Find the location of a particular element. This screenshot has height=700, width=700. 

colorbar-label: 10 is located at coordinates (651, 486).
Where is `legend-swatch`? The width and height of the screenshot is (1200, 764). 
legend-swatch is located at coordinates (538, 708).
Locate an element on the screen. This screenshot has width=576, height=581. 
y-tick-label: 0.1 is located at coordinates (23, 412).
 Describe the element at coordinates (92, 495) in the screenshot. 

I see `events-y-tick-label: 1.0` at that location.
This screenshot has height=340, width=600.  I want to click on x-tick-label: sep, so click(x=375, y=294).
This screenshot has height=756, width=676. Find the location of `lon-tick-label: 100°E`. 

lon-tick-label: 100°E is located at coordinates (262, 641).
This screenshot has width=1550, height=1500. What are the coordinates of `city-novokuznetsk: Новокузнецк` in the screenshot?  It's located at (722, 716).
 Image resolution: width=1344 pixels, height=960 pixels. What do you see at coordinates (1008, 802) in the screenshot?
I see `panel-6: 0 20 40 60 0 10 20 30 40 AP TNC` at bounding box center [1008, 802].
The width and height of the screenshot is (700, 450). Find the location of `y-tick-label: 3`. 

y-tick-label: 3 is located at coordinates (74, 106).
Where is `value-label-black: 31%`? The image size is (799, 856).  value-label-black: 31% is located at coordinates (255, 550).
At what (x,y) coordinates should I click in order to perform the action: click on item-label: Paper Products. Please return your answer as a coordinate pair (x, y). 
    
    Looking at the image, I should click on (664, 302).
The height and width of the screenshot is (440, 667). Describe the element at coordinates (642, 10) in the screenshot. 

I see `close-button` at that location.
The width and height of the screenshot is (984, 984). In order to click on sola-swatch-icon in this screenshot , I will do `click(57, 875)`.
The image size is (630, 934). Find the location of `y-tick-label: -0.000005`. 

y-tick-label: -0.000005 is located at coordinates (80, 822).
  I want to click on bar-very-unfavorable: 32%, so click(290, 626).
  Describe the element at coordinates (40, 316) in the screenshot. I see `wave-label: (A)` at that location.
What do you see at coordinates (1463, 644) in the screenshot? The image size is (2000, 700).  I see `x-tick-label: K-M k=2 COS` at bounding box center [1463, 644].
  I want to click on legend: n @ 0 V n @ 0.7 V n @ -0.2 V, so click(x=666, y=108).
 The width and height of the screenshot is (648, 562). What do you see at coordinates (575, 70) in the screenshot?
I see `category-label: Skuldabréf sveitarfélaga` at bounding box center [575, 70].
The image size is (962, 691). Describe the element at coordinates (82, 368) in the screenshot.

────

* _Activity_
Repeat the lines of the material word for word, starting at the line that contains "What do you see at coordinates (1463, 644)" and ending at the last line of the material.

* _Exercise solution_
What do you see at coordinates (1463, 644) in the screenshot? The image size is (2000, 700).  I see `x-tick-label: K-M k=2 COS` at bounding box center [1463, 644].
  I want to click on legend: n @ 0 V n @ 0.7 V n @ -0.2 V, so click(x=666, y=108).
 The width and height of the screenshot is (648, 562). What do you see at coordinates (575, 70) in the screenshot?
I see `category-label: Skuldabréf sveitarfélaga` at bounding box center [575, 70].
The image size is (962, 691). Describe the element at coordinates (82, 368) in the screenshot.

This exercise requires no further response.